### Problem requirements
While you copy the lines below, skip the pictures and keep the rest exact.

Saved data entries:

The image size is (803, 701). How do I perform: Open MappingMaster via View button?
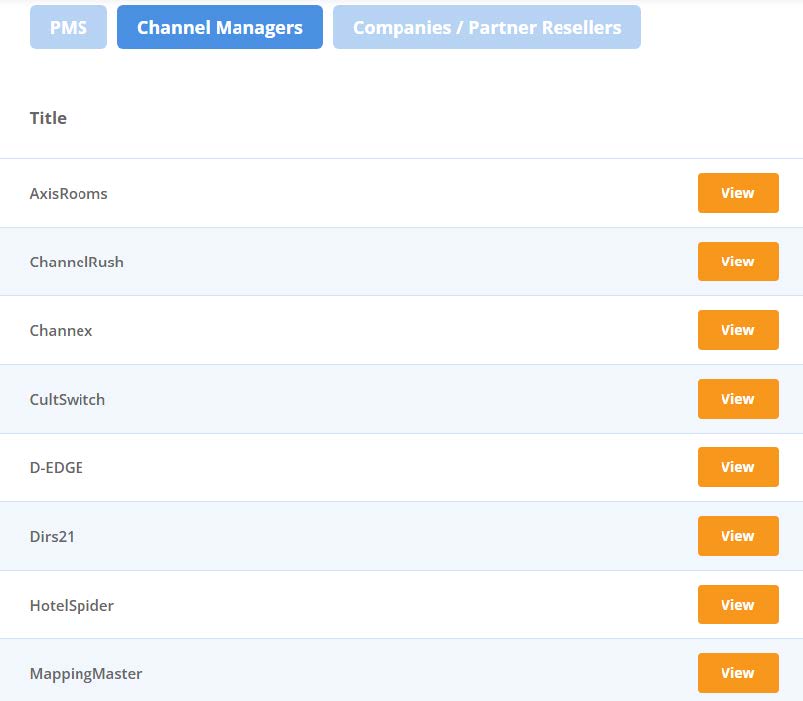[738, 673]
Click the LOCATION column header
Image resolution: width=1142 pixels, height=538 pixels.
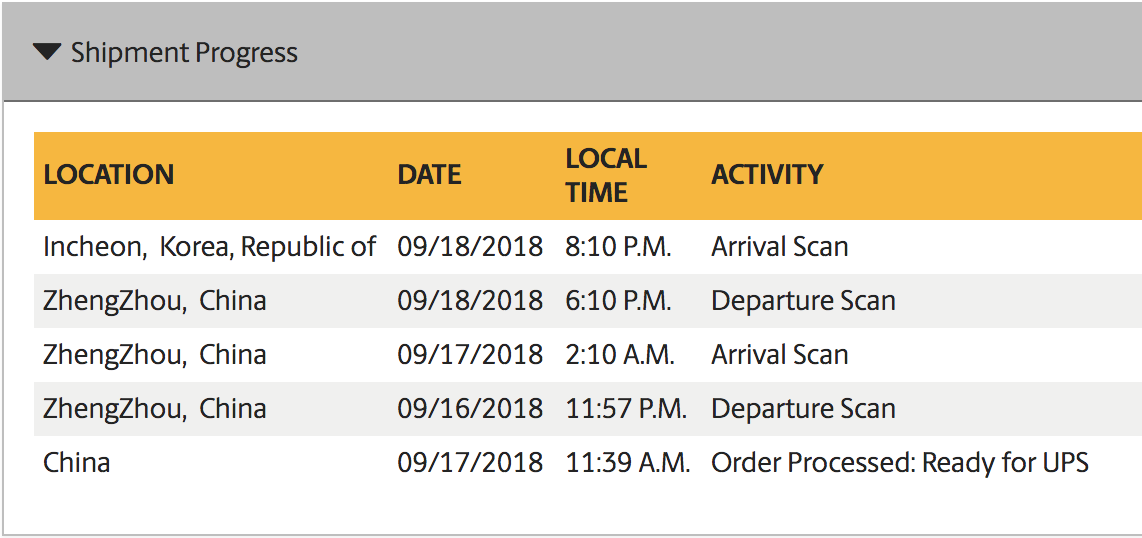point(109,175)
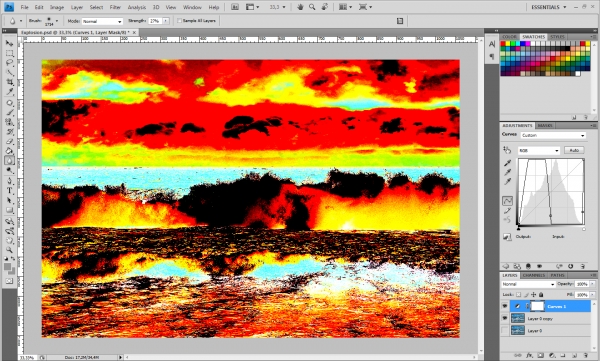
Task: Open the layer blend mode Normal dropdown
Action: tap(528, 284)
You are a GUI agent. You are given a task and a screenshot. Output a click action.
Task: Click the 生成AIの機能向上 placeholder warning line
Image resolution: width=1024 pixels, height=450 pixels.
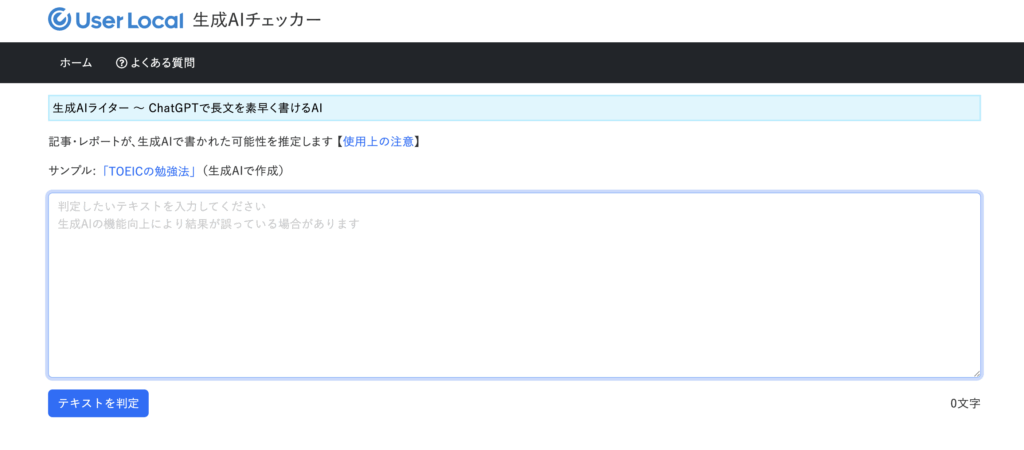pos(208,224)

### Output for this exercise
The image size is (803, 701). How do I perform: Open MappingMaster via View button?
[738, 673]
Click the LOCATION column header
Image resolution: width=1142 pixels, height=538 pixels.
point(109,175)
Task: Open the layer blend mode Normal dropdown
Action: tap(528, 284)
You are a GUI agent. You are given a task and a screenshot. Output a click action.
Task: Click the 生成AIの機能向上 placeholder warning line
Image resolution: width=1024 pixels, height=450 pixels.
pos(208,224)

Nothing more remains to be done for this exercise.